** Opening MATERIAL SHOWN block **
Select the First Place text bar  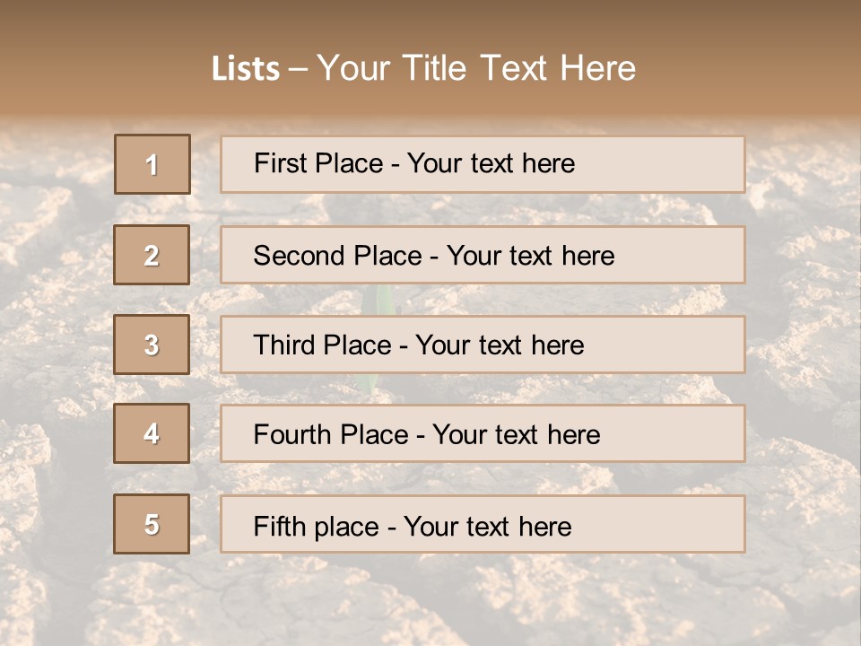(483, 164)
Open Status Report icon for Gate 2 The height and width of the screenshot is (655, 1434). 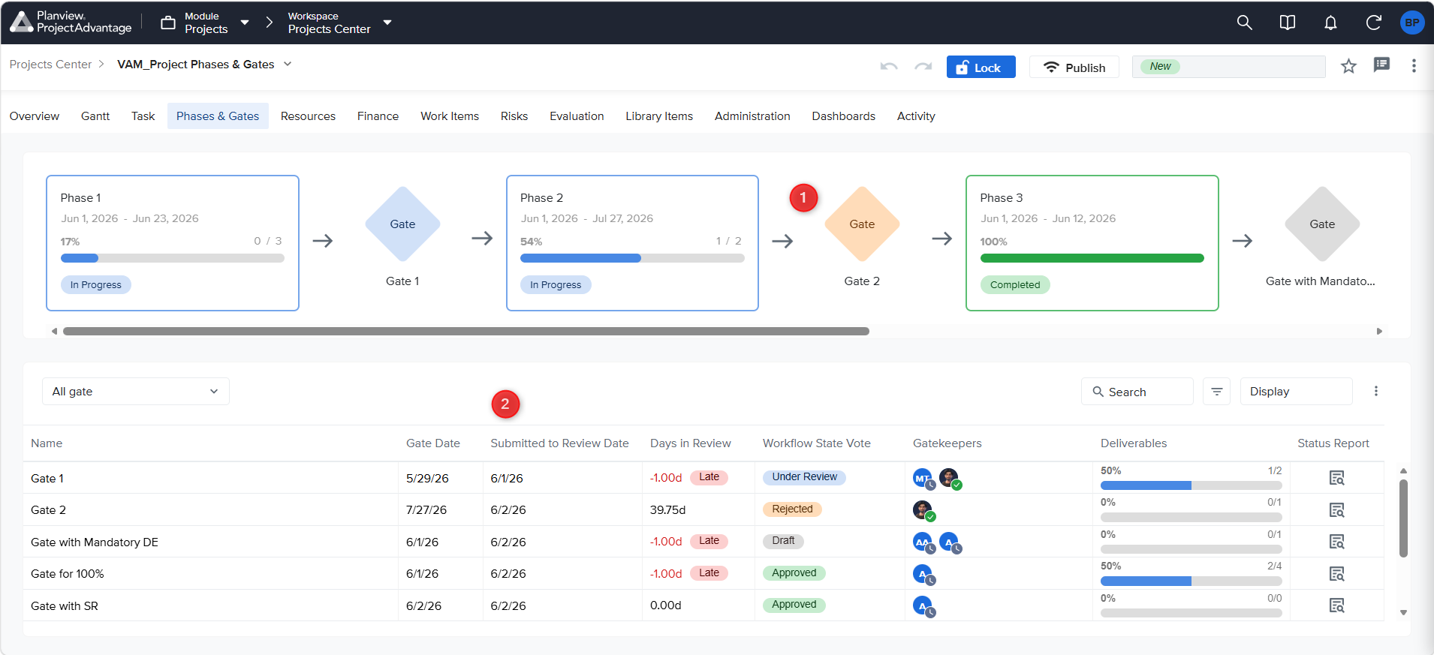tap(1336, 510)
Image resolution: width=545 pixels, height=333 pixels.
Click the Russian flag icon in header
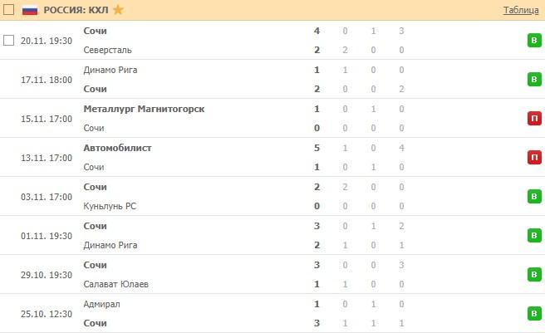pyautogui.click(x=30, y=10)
** Closing MATERIAL SHOWN block **
### PROBLEM DESCRIPTION
Return only the lines from the line containing "Image resolution: width=545" through the last line of the records above, both ends included, exactly as written, leaving pictures out.

### ANSWER TO THE EXERCISE
Image resolution: width=545 pixels, height=333 pixels.
Click the Russian flag icon in header
pyautogui.click(x=30, y=10)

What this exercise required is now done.